With the prospect of even bigger success, many fans undoubtedly wondered if System of a Down would rein in some of the unpredictable and unconventional tendencies that characterized "Toxicity."

But to hear guitarist/singer Daron Malakian tell it, fans never had anything to worry about when it came to the band’s new CD, "Mezmerize," or for that matter a second disc, "Hypnotize," which is slated for release this fall.

As the band’s chief songwriter, Malakian is clearly driven not by financial reward, but by his creativity.

"That’s what makes you wealthy, man, not money," he says. "Money doesn’t bring me happiness. We’ve done well. I’ve bought myself a house and a car and stuff. That stuff doesn’t bring me happiness. For me it’s all about the next song or taking what I’ve done to another level. That’s what gets me high."

PUSHING BOUNDARIES

System of a Down have been following their musical path since 1994, when Malakian and singer/ keyboardist Serj Tankian — who had started a group called Soil the year before — added Shavo Odadjian on bass and changed the Southern California band’s name to System of a Down.

Drummer John Dolmayan came on board in 1996, and two years later, after landing a deal with American Recordings, the band released their self-titled debut CD, followed by "Toxicity" in 2001.

From the start, Malakian says, he and Tankian (who shares lyric-writing duties) put musical development as their priority.

"When we were a club band, we always used to say, ‘Man, if we ever see success, we’d like to open doors for other people, to push the boundaries and fully contribute something to art, to music, that is going to help it evolve instead of doing stuff for the sake of money or doing stuff for the sake of being popular," Malakian says.

Given that mind-set, it’s no surprise that musical growth remained a goal for "Mezmerize" and "Hypnotize."

"We wanted to make a record that was a success beyond where we were at," Malakian says. "All of my favorite bands evolved, and I really wanted our band to evolve."

TOO MANY SONGS

Malakian and his band mates can consider that mission accomplished. "Mezmerize" — which is receiving rave reviews and, like "Toxicity," went straight to No. 1 on Billboard’s album chart upon its release — is every bit as daring and difficult to categorize as "Toxicity."

At the same time, "Mezmerize" is the most approachable album yet from System of a Down. Songs like "Revenga," "Violent Pornography" and "Radio/Video" feature soaring vocals from Tankian and Malakian, plenty of catchy instrumental riffs and other nifty sonic twists.
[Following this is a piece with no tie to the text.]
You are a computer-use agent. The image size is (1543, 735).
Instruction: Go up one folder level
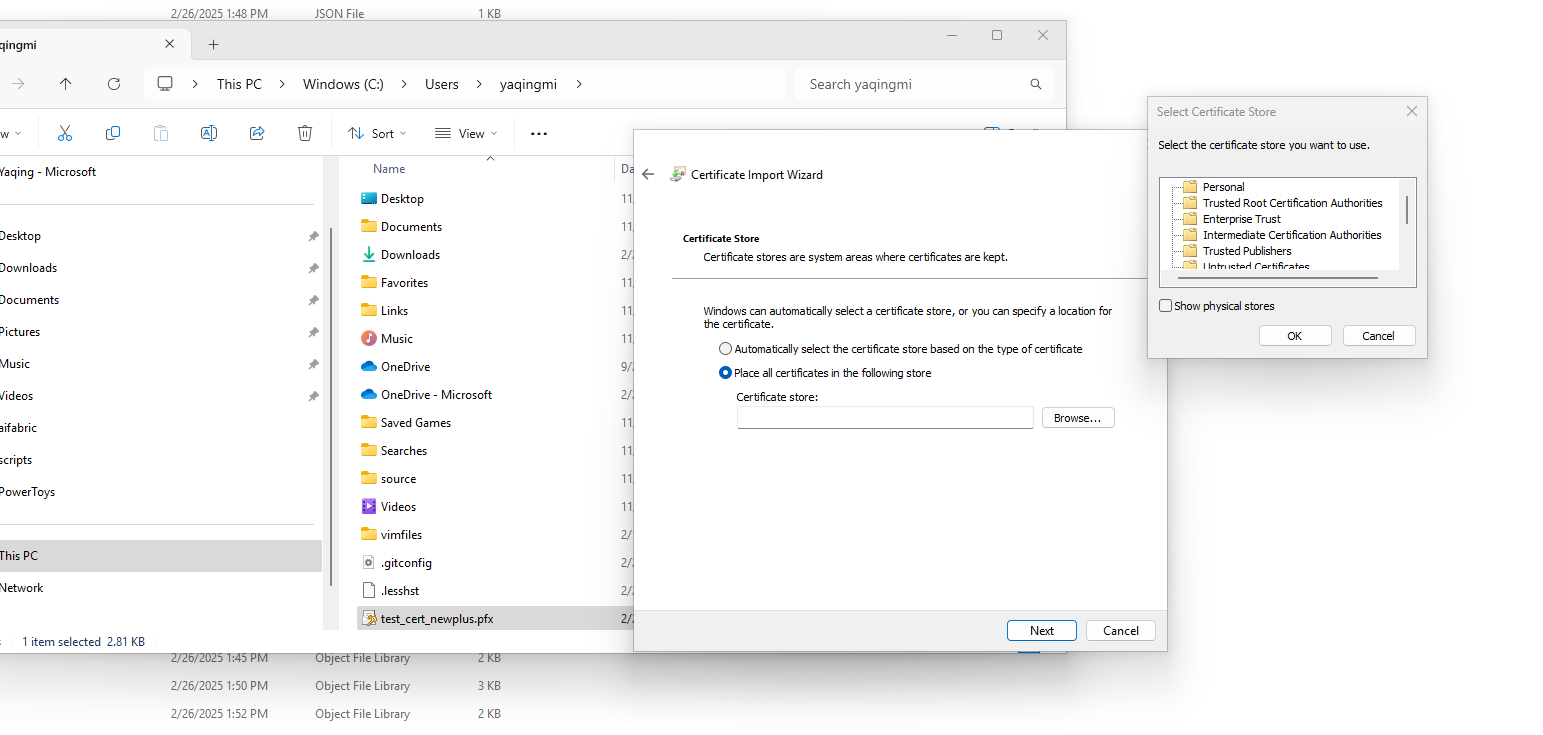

Malakian, who wrote most of the music for "Mezmerize" and "Hypnotize," wrote so many songs that System of a Down considered making the new record a double CD.

In the end, the band opted to split the material into separate single-disc sets, with "Mezmerize" to be followed by "Hypnotize" this fall.

"As a writer I kind of go crazy," says Malakian. "I even had, like, at least 20 or 30 more songs to bring into the band. But we had to stop and get into the studio at some point."